(Item coordinate data)
>>>

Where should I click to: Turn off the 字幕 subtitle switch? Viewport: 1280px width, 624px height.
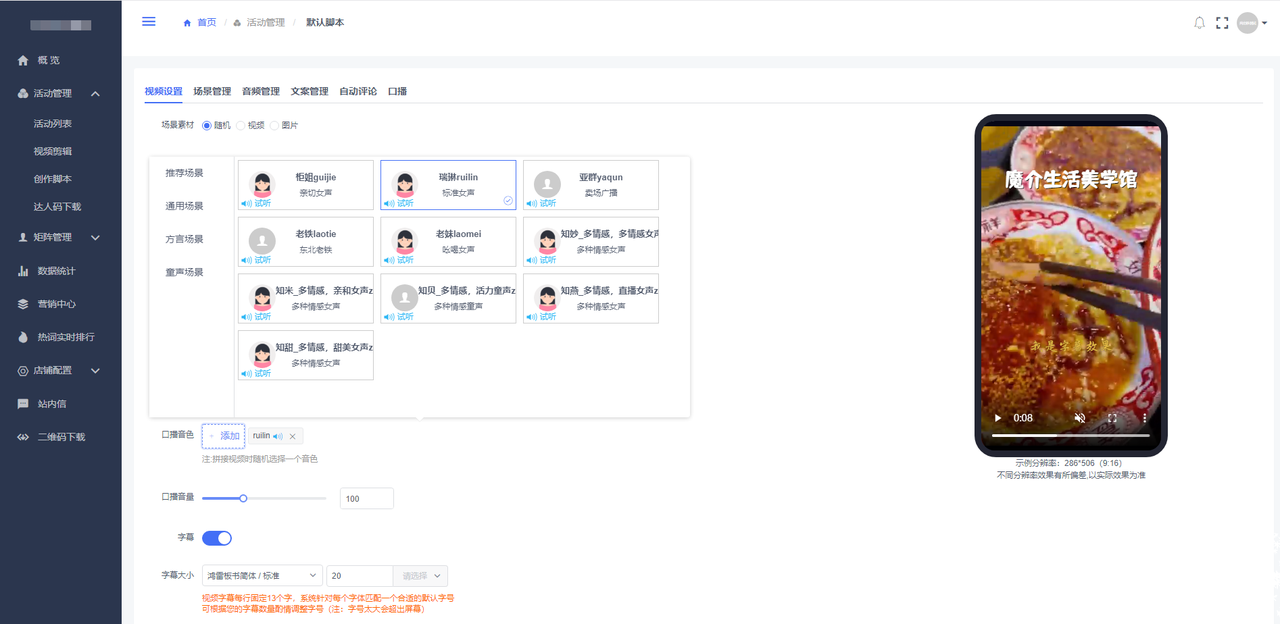[217, 538]
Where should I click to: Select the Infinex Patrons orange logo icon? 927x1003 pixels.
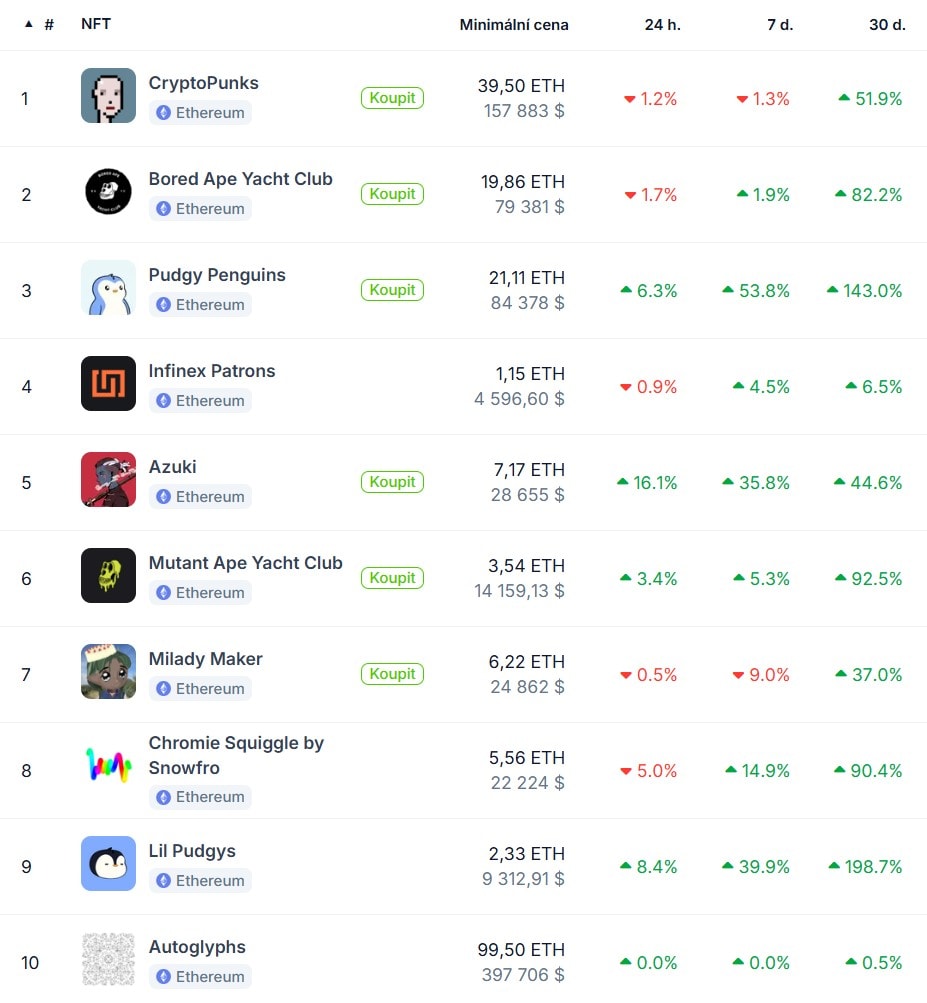108,384
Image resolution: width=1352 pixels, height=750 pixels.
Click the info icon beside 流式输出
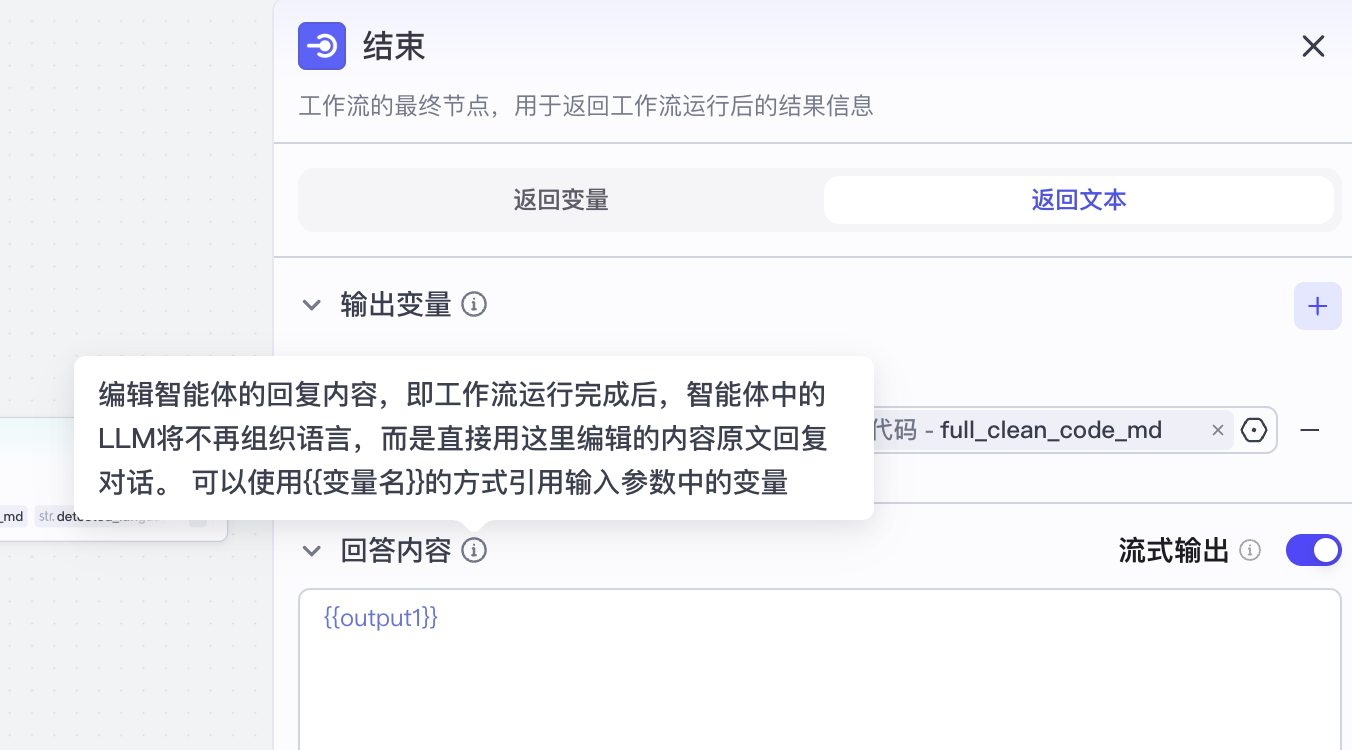tap(1250, 551)
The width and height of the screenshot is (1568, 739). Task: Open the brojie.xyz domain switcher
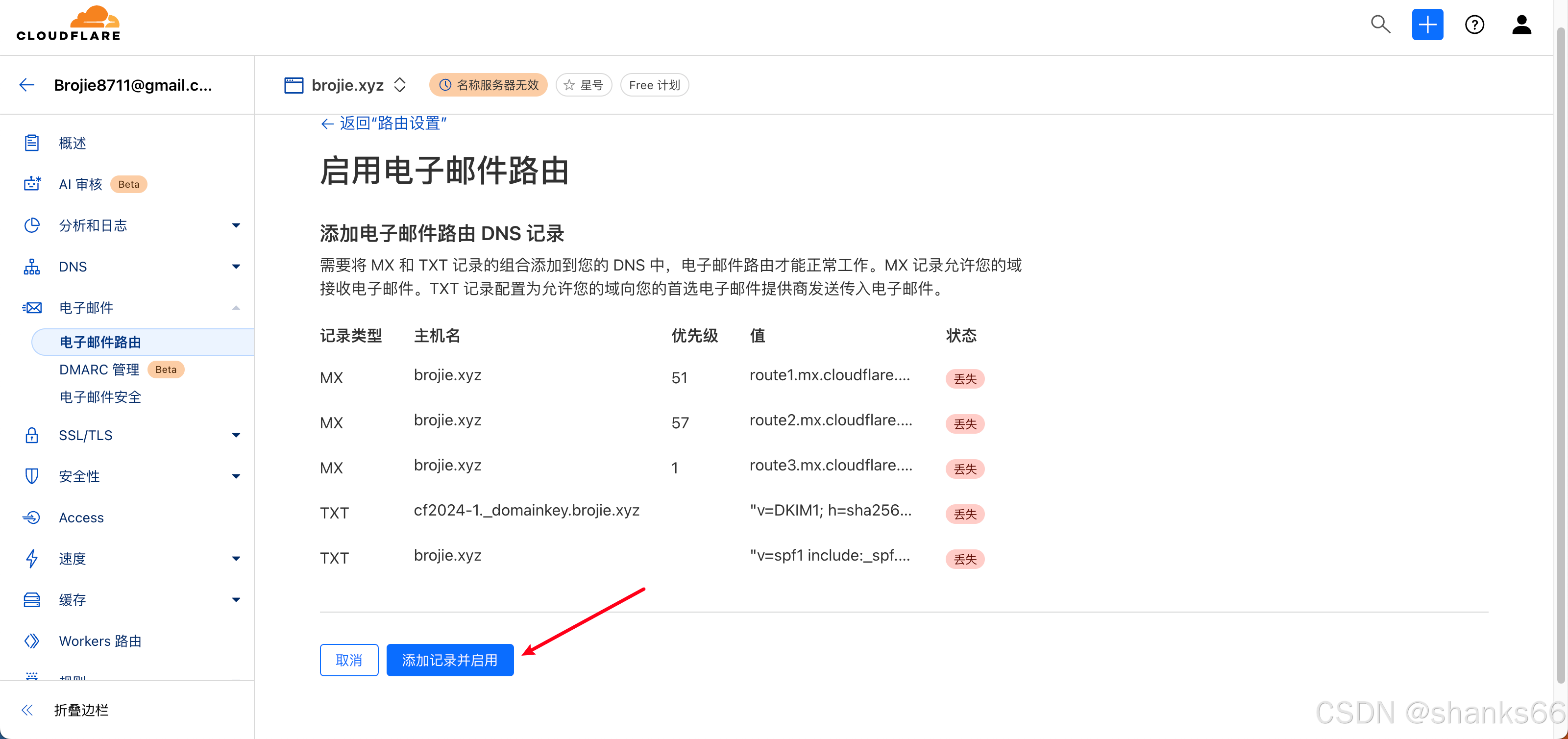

<<<

**What you need to do:** Rewrite every item above with "Where should I click to" replaced by "Which spot should I tap to" and all other text unchanged, omitting the pictures.

**Task answer:**
Which spot should I tap to: Turn off the 字幕 subtitle switch? Viewport: 1280px width, 624px height.
[217, 538]
Which spot should I tap to: Select the Infinex Patrons orange logo icon? 927x1003 pixels.
108,384
Image resolution: width=1352 pixels, height=750 pixels.
Click the info icon beside 流式输出
tap(1250, 551)
The width and height of the screenshot is (1568, 739). Task: Open the brojie.xyz domain switcher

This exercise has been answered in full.